Question: A man, at the beginning of his life, did not care about disobeying Allah, and he used to swear oaths a great deal. Then he repented to Allah and regretted what had issued from him. So what is required of him regarding the many oaths that he used to swear?
Answer – and Allah is the One who grants success: Our scholars have said that in such a matter he should make a reasonable estimate, and give in expiations what he thinks, or is certain, has covered what is due from him of expiations.
And what I hold in such a case is that the penitent should make a reasonable estimate of the amount of oaths. So if, for example, he estimates that he has upon him a thousand oaths, then he divides that thousand oaths into three categories. That is because the oaths he used to swear customarily fall into those three categories: oaths of perjury (yamin ghamūs), idle oaths, and binding oaths; and expiation is only required for the binding ones. Thus it is not obligatory for him to offer expiation except for one third of that thousand oaths – that is, three hundred and thirty-three expiations – and this is when the one who swore does not know which of the three types of oaths predominated.
If he knows that what predominated in his oaths were the oaths of perjury – such that, in his estimation, they were for example two-thirds of his oaths, and the remaining third is shared between the idle and the binding oaths – then he must divide that remaining third between the idle and the binding oaths according to what he thinks most likely. If, in his estimation, they are equal, he divides that third into two halves. This is a detailed explanation of what the adherents of the madhhab intend by “making a reasonable estimate” (al-taḥarrī).

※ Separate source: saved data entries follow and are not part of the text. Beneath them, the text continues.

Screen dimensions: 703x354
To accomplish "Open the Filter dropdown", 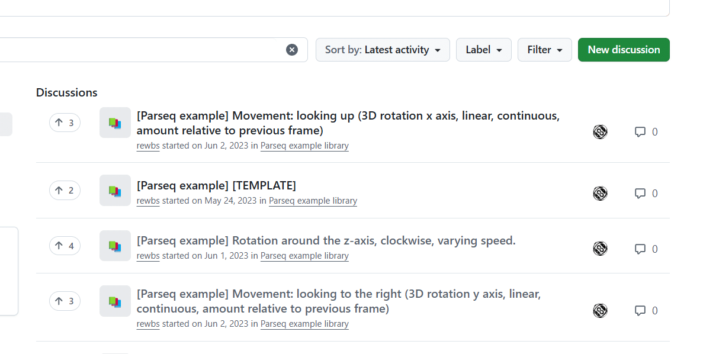I will click(544, 49).
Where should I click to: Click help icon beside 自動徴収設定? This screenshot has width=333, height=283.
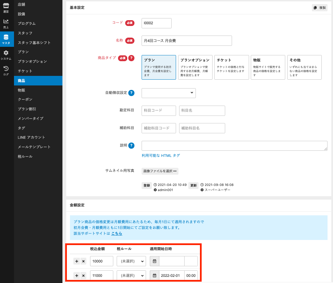pos(131,93)
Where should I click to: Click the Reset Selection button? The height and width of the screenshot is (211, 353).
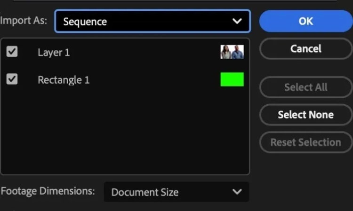tap(305, 142)
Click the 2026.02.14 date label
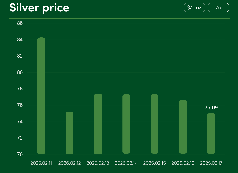Image resolution: width=238 pixels, height=173 pixels. point(126,163)
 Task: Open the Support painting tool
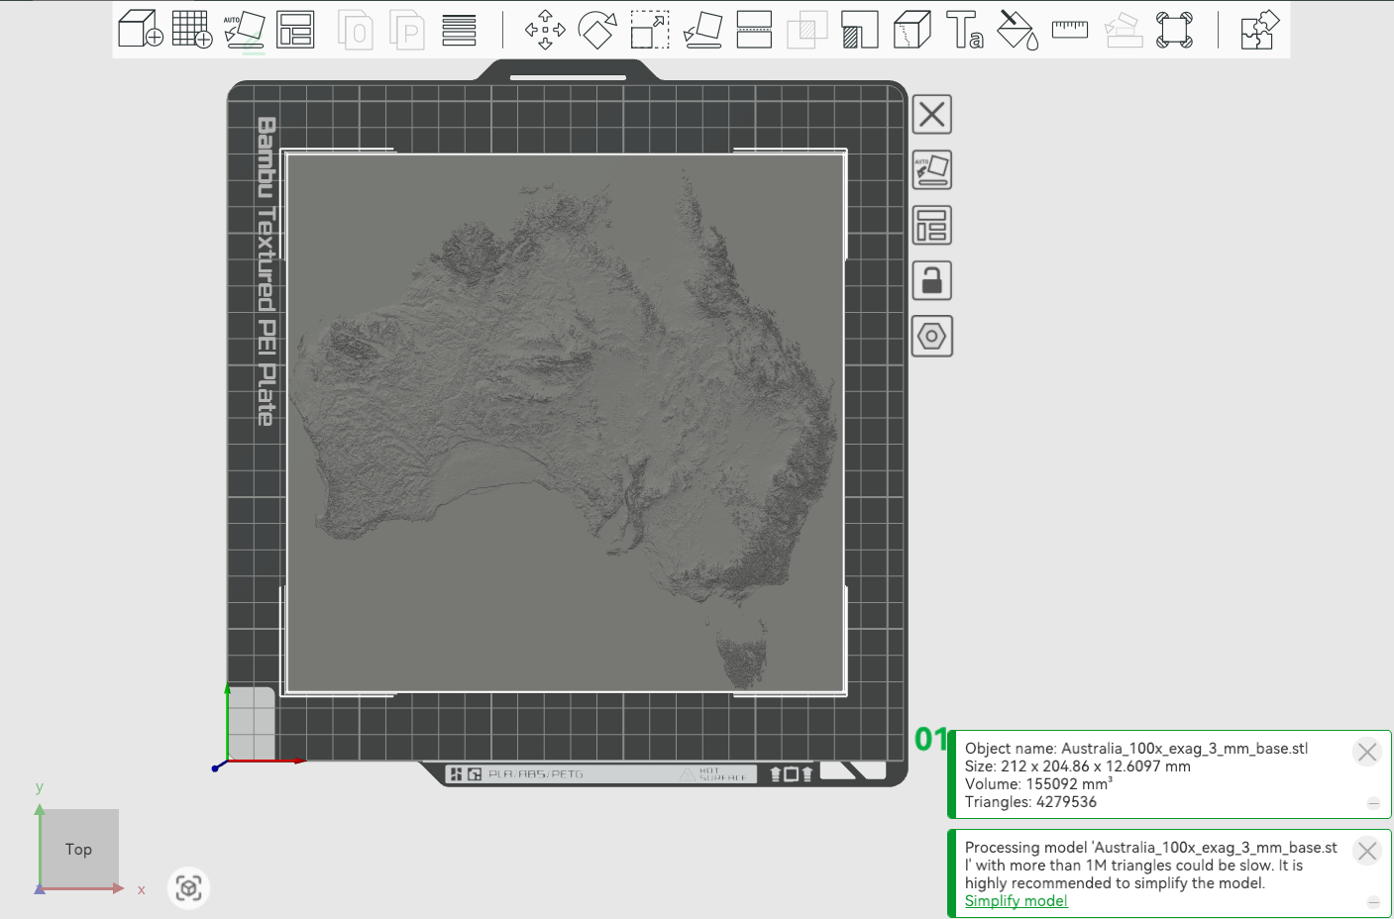(859, 30)
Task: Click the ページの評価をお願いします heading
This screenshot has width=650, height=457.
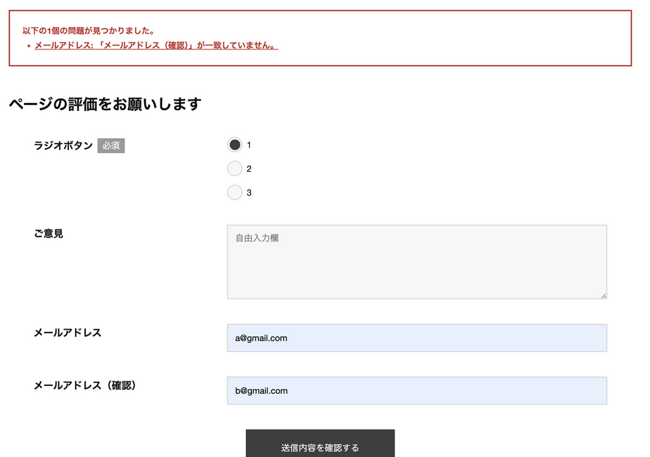Action: coord(105,104)
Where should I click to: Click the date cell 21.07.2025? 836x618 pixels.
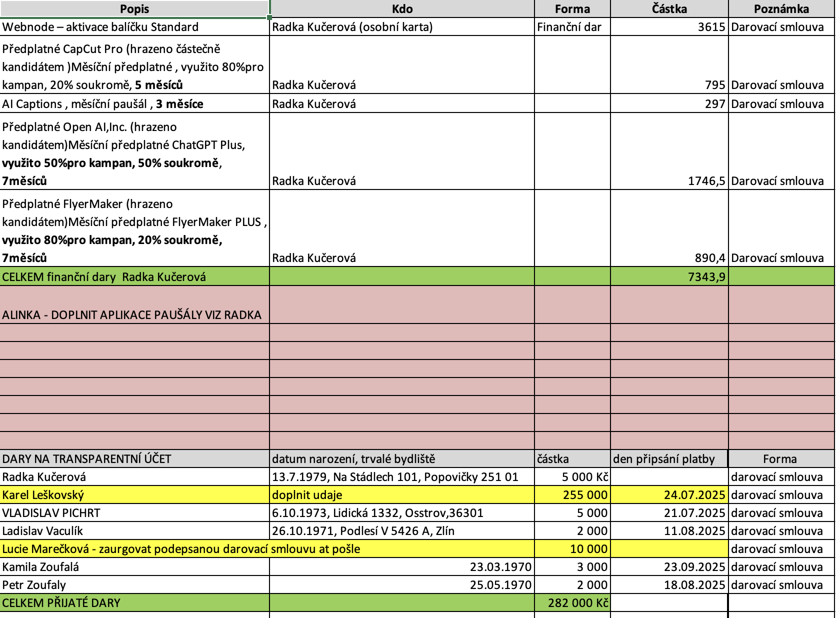[669, 513]
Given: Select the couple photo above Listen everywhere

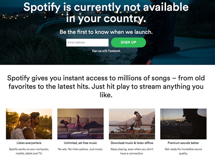Looking at the screenshot, I should pos(29,124).
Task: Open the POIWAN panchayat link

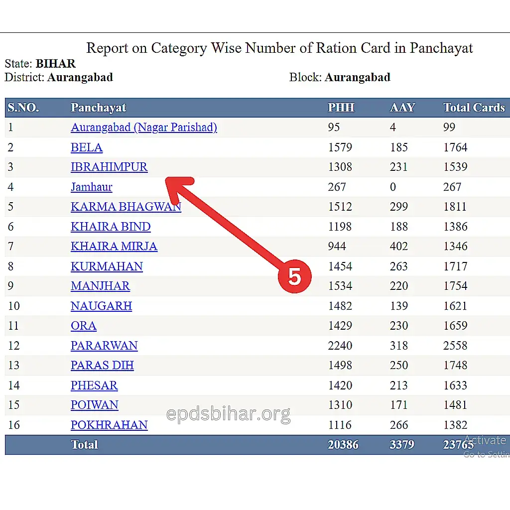Action: click(95, 405)
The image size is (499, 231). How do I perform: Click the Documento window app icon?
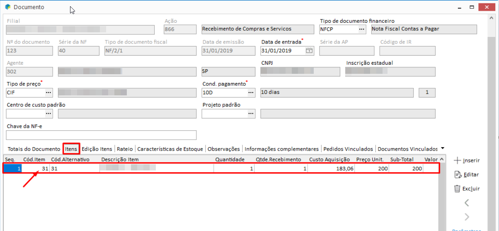(7, 7)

It is also possible for someone to say: If the matter is as stated in the question – that the one who swore did not care about disobeying Allah – then by that he would be a disbeliever; for not caring about disobeying Allah implies taking lightly the prohibition and command of Allah, and that is arrogance toward Allah the Exalted; and whoever is arrogant toward Allah is a disbeliever. The proof of that is what occurred in the story of Iblīs – may Allah curse him – when Allah the Exalted commanded him to prostrate to Adam, but he refused, and followed the whim of his own soul and did not care about disobeying Allah, so by that action of his he was among the arrogant disbelievers.
Once you understand that, then whoever is as the questioner has described, no expiations are required of him, and repentance is sufficient, because repentance from disbelief wipes out what came before it.